[Given information — start]
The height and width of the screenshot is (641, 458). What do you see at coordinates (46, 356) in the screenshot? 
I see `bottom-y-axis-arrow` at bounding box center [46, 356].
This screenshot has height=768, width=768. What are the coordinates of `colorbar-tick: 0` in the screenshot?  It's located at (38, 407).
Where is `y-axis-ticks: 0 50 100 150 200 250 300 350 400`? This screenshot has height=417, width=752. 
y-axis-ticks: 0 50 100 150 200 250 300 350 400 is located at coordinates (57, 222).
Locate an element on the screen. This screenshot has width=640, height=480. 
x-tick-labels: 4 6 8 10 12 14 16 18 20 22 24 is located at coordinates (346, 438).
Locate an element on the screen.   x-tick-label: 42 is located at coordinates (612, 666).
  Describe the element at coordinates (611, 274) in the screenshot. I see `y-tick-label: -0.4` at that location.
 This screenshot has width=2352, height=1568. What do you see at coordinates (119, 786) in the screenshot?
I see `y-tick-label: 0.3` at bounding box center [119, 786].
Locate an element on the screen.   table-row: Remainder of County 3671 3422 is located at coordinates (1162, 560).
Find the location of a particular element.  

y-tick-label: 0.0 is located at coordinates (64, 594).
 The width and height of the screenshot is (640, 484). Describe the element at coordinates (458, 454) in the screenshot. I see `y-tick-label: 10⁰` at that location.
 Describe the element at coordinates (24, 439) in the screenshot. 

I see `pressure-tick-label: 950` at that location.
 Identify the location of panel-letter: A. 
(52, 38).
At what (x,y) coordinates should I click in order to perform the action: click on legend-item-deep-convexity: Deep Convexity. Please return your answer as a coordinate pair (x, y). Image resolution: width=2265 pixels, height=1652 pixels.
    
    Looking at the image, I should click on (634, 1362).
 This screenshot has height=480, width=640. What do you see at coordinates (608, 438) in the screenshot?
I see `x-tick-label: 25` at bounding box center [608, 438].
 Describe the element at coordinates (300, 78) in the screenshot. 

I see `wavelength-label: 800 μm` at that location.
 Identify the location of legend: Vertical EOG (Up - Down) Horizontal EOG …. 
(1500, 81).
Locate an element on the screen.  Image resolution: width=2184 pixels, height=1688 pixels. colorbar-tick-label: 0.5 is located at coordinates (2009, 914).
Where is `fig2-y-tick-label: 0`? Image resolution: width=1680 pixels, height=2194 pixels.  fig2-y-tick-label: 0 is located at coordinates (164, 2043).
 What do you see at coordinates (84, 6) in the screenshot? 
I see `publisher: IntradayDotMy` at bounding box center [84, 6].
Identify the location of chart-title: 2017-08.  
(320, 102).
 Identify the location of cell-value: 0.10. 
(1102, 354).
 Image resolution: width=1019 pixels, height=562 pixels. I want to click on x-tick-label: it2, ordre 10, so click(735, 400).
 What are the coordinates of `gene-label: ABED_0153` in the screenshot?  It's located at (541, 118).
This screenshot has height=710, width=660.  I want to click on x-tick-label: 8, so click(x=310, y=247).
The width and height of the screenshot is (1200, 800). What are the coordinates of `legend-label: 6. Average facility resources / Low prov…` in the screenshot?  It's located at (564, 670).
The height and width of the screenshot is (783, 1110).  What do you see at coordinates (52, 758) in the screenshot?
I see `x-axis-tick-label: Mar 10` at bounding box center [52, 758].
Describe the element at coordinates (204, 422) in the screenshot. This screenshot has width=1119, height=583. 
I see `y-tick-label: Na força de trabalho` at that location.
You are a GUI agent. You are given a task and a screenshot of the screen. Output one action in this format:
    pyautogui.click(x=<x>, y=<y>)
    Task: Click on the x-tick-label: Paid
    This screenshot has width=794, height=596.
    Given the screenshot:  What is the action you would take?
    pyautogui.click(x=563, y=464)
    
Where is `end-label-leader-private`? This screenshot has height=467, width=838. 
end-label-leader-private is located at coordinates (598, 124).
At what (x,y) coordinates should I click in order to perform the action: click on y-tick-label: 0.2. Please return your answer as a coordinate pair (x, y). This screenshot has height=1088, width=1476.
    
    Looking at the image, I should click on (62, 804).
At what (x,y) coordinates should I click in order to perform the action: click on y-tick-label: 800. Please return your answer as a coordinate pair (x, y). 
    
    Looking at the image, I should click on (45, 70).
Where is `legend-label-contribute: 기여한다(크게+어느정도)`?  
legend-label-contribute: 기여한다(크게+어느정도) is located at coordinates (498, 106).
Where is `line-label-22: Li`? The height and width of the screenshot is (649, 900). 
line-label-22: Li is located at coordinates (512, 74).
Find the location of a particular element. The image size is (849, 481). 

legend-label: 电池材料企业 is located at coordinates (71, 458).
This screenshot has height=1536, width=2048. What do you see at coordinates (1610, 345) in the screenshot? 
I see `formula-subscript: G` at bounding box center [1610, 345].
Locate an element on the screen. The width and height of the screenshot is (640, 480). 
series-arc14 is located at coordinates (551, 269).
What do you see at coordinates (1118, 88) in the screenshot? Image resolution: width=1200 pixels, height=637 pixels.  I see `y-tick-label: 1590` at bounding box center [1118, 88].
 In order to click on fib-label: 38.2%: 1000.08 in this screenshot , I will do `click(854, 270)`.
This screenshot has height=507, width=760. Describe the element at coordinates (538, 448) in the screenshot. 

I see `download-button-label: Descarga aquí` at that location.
[Given information — finish]
Rename every occurrence of "Locate an element on the screen" to "Find an element on the screen" in the lines above, and output all of the lines with nothing else altered.

The height and width of the screenshot is (641, 458). What do you see at coordinates (46, 356) in the screenshot? 
I see `bottom-y-axis-arrow` at bounding box center [46, 356].
This screenshot has height=768, width=768. What are the coordinates of `colorbar-tick: 0` in the screenshot?  It's located at (38, 407).
Where is `y-axis-ticks: 0 50 100 150 200 250 300 350 400`? This screenshot has height=417, width=752. 
y-axis-ticks: 0 50 100 150 200 250 300 350 400 is located at coordinates (57, 222).
Find an element on the screen. This screenshot has width=640, height=480. 
x-tick-labels: 4 6 8 10 12 14 16 18 20 22 24 is located at coordinates (346, 438).
Find an element on the screen.   x-tick-label: 42 is located at coordinates (612, 666).
  Describe the element at coordinates (611, 274) in the screenshot. I see `y-tick-label: -0.4` at that location.
 This screenshot has width=2352, height=1568. What do you see at coordinates (119, 786) in the screenshot?
I see `y-tick-label: 0.3` at bounding box center [119, 786].
Find an element on the screen.   table-row: Remainder of County 3671 3422 is located at coordinates (1162, 560).
Find the location of a particular element.  

y-tick-label: 0.0 is located at coordinates (64, 594).
 The width and height of the screenshot is (640, 484). Describe the element at coordinates (458, 454) in the screenshot. I see `y-tick-label: 10⁰` at that location.
 Describe the element at coordinates (24, 439) in the screenshot. 

I see `pressure-tick-label: 950` at that location.
 Identify the location of panel-letter: A. 
(52, 38).
At what (x,y) coordinates should I click in order to perform the action: click on legend-item-deep-convexity: Deep Convexity. Please return your answer as a coordinate pair (x, y). Image resolution: width=2265 pixels, height=1652 pixels.
    
    Looking at the image, I should click on (634, 1362).
 This screenshot has height=480, width=640. What do you see at coordinates (608, 438) in the screenshot?
I see `x-tick-label: 25` at bounding box center [608, 438].
 Describe the element at coordinates (300, 78) in the screenshot. 

I see `wavelength-label: 800 μm` at that location.
 Identify the location of legend: Vertical EOG (Up - Down) Horizontal EOG …. 
(1500, 81).
Find an element on the screen.  Image resolution: width=2184 pixels, height=1688 pixels. colorbar-tick-label: 0.5 is located at coordinates (2009, 914).
Where is `fig2-y-tick-label: 0`? Image resolution: width=1680 pixels, height=2194 pixels.  fig2-y-tick-label: 0 is located at coordinates (164, 2043).
 What do you see at coordinates (84, 6) in the screenshot? 
I see `publisher: IntradayDotMy` at bounding box center [84, 6].
Identify the location of chart-title: 2017-08.  
(320, 102).
 Identify the location of cell-value: 0.10. 
(1102, 354).
 Image resolution: width=1019 pixels, height=562 pixels. I want to click on x-tick-label: it2, ordre 10, so click(735, 400).
 What are the coordinates of `gene-label: ABED_0153` in the screenshot?  It's located at (541, 118).
This screenshot has height=710, width=660.  I want to click on x-tick-label: 8, so click(x=310, y=247).
The width and height of the screenshot is (1200, 800). What are the coordinates of `legend-label: 6. Average facility resources / Low prov…` in the screenshot?  It's located at (564, 670).
The height and width of the screenshot is (783, 1110).  What do you see at coordinates (52, 758) in the screenshot?
I see `x-axis-tick-label: Mar 10` at bounding box center [52, 758].
Describe the element at coordinates (204, 422) in the screenshot. This screenshot has width=1119, height=583. 
I see `y-tick-label: Na força de trabalho` at that location.
You are a GUI agent. You are given a task and a screenshot of the screen. Output one action in this format:
    pyautogui.click(x=<x>, y=<y>)
    Task: Click on the x-tick-label: Paid
    This screenshot has width=794, height=596.
    Given the screenshot:  What is the action you would take?
    pyautogui.click(x=563, y=464)
    
Where is `end-label-leader-private`? This screenshot has height=467, width=838. 
end-label-leader-private is located at coordinates (598, 124).
At what (x,y) coordinates should I click in order to perform the action: click on y-tick-label: 0.2. Please return your answer as a coordinate pair (x, y). This screenshot has height=1088, width=1476.
    
    Looking at the image, I should click on (62, 804).
At what (x,y) coordinates should I click in order to perform the action: click on y-tick-label: 800. Please return your answer as a coordinate pair (x, y). 
    
    Looking at the image, I should click on (45, 70).
Where is `legend-label-contribute: 기여한다(크게+어느정도)`?  
legend-label-contribute: 기여한다(크게+어느정도) is located at coordinates (498, 106).
Where is `line-label-22: Li`? The height and width of the screenshot is (649, 900). 
line-label-22: Li is located at coordinates (512, 74).
Find the location of a particular element. The image size is (849, 481). 

legend-label: 电池材料企业 is located at coordinates (71, 458).
This screenshot has height=1536, width=2048. What do you see at coordinates (1610, 345) in the screenshot? 
I see `formula-subscript: G` at bounding box center [1610, 345].
Find an element on the screen. The width and height of the screenshot is (640, 480). 
series-arc14 is located at coordinates (551, 269).
What do you see at coordinates (1118, 88) in the screenshot? Image resolution: width=1200 pixels, height=637 pixels.  I see `y-tick-label: 1590` at bounding box center [1118, 88].
 In order to click on fib-label: 38.2%: 1000.08 in this screenshot , I will do `click(854, 270)`.
This screenshot has height=507, width=760. Describe the element at coordinates (538, 448) in the screenshot. 

I see `download-button-label: Descarga aquí` at that location.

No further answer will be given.